The battle was sparked by an SEK42.05 per share offer by Lexmark in May, which many thought was under pricing ReadSoft.  This was subsequently topped by Hyland Software UK, offering SEK42.86.  Lexmark then raised its offer to SEK43.00 that Hyland again topped at SEK45.00.  Then Lexmark raised its offer to SEK50; we’re now at over SEK55.

Readsoft’s shares rose 9.7% after the news, to SEK56.75 signaling that the market expects the battle to continue. Hyland’s and Lexmark’s latest offer of SEK55 and SEK 55.50 respectively per share represents a premium of nearly 2x the closing price of Readsoft’s shares the day before Lexmark’s first offer and is 37% higher than Lexmark’s first bid.

Currently, Hyland controls about 10.9 percent of all outstanding shares in ReadSoft which was interesting in that Lexmark’s first bid was not valid unless they acquired 90%. 

Lexmark said it made the decision to increase its tender offer price because it continues to believe the combination of ReadSoft with Lexmark’s Perceptive Software is a strong strategic fit and in response to a competitive offer for ReadSoft shares announced on Aug. 4.  We think that Hyland has a powerful reason to buy ReadSoft too and agree with the market that the eventual price will go higher

It appeared in the past that ReadSoft’s board was leaning towards the Lexmark deal. On July 14 the Board of Directors unanimously recommended ReadSoft’s shareholders to accept Lexmark International Technology’s New Offer of SEK 50.00 per share in the Company.

The founders of ReadSoft, Lars Appelstål and Jan Andersson, representing in aggregate 22.9 percent of the shares and 42.9 percent of the votes in ReadSoft, personally and via holding companies, have undertaken to accept the New Offer. It has been stated that the undertakings will lapse in the event that the New Offer has lapsed or been withdrawn or has not been declared unconditional by the date that is 100 calendar days from the later of Lexmark International Technology’s announcement of the New Offer or the announcement of a revised offer from Lexmark International Technology that matches or exceeds a competing offer to acquire all the shares of ReadSoft.



Lars Appelstål and Jan Andersson, also members of the Board, have due to conflict of interest based on the above described undertakings, not participated in the Board’s handling of or resolutions regarding the Initial Lexmark Offer or the New Offer.  
                       

However, in responding to Hyland’s increased offer on August 5, Göran E Larsson, chairman of the board of ReadSoft, stated “Needless to say, we appreciate the great interest in ReadSoft from the two bidders. They are serious companies and state good reasons why they would be good future owners of ReadSoft.”                               

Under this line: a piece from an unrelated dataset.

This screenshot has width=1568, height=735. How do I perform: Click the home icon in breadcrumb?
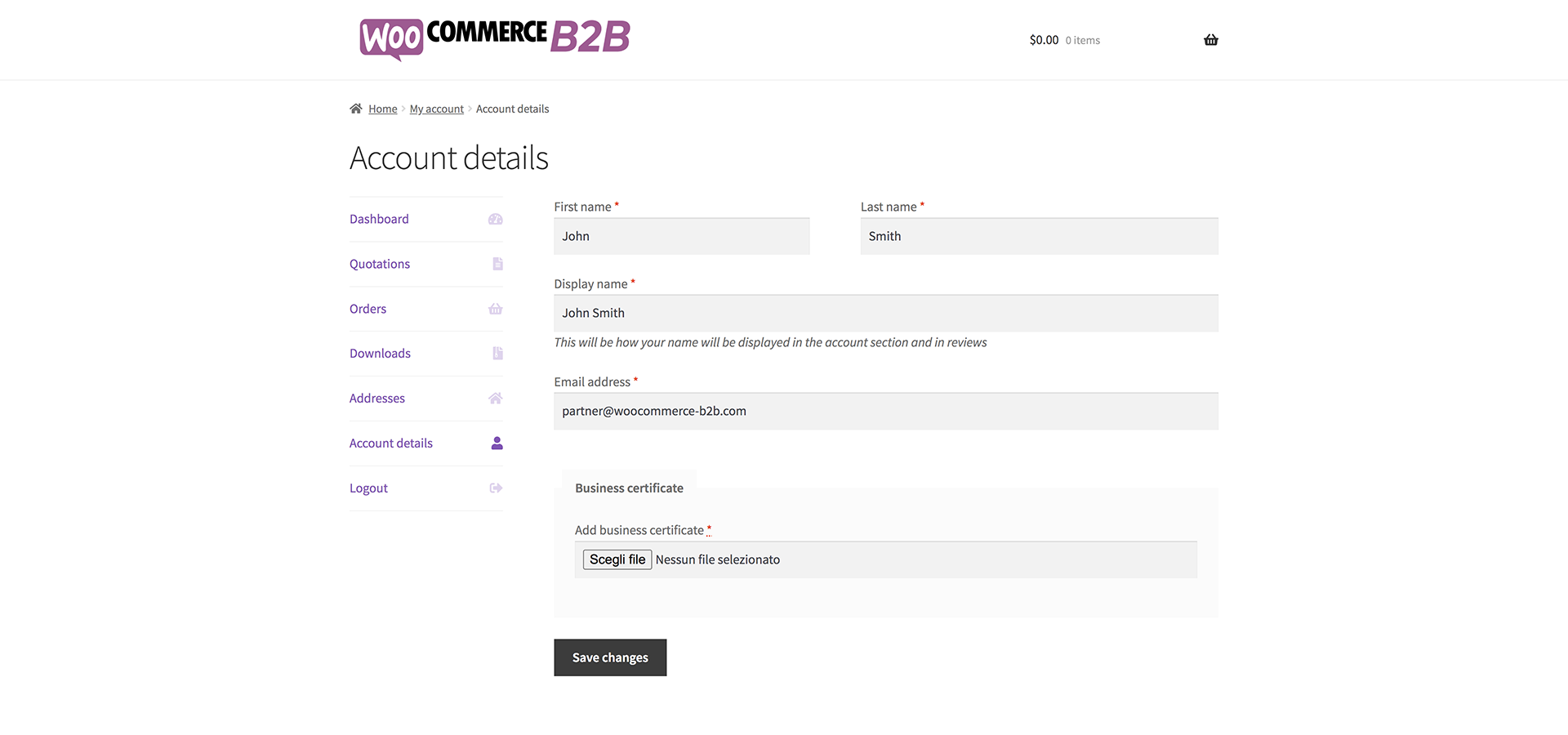(x=356, y=109)
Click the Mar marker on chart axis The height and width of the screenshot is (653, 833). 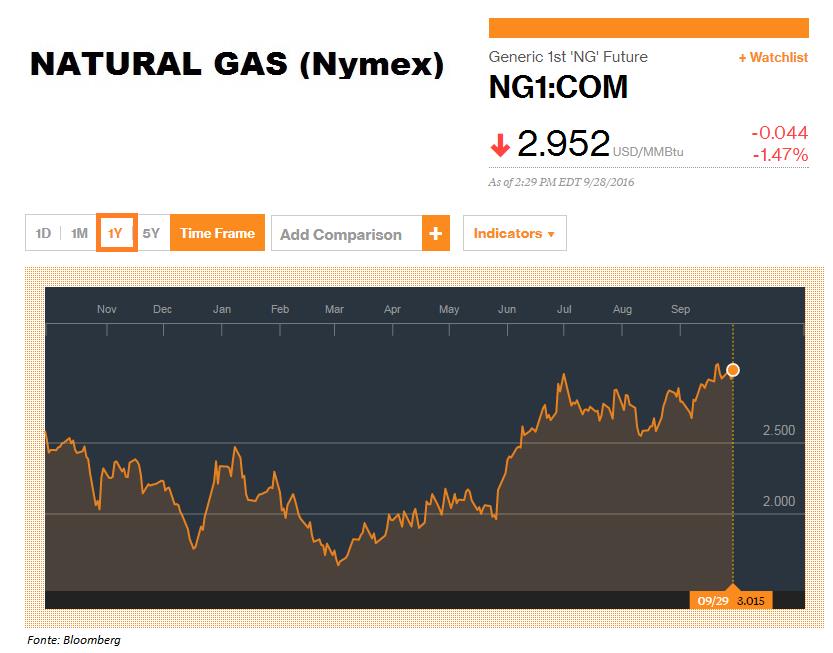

ReadSoft’s board of directors intends to not later than two weeks prior to the expiry of the acceptance period of Hyland UK’s offer, which is now September 5, 2014, announce its opinion of the offer, and reasons for this opinion. 

Supporting Quotes:

“We remain convinced that the acquisition by Lexmark is the best strategic, long-term fit for ReadSoft and its employees,” said Paul Rooke, Lexmark chairman and CEO. ” We have presented a compelling offer to ReadSoft shareholders, which is confirmed by the undertaking of ReadSoft’s founders to tender their shares to Lexmark, and the unanimous recommendation from ReadSoft’s Board of Directors,” added Rooke.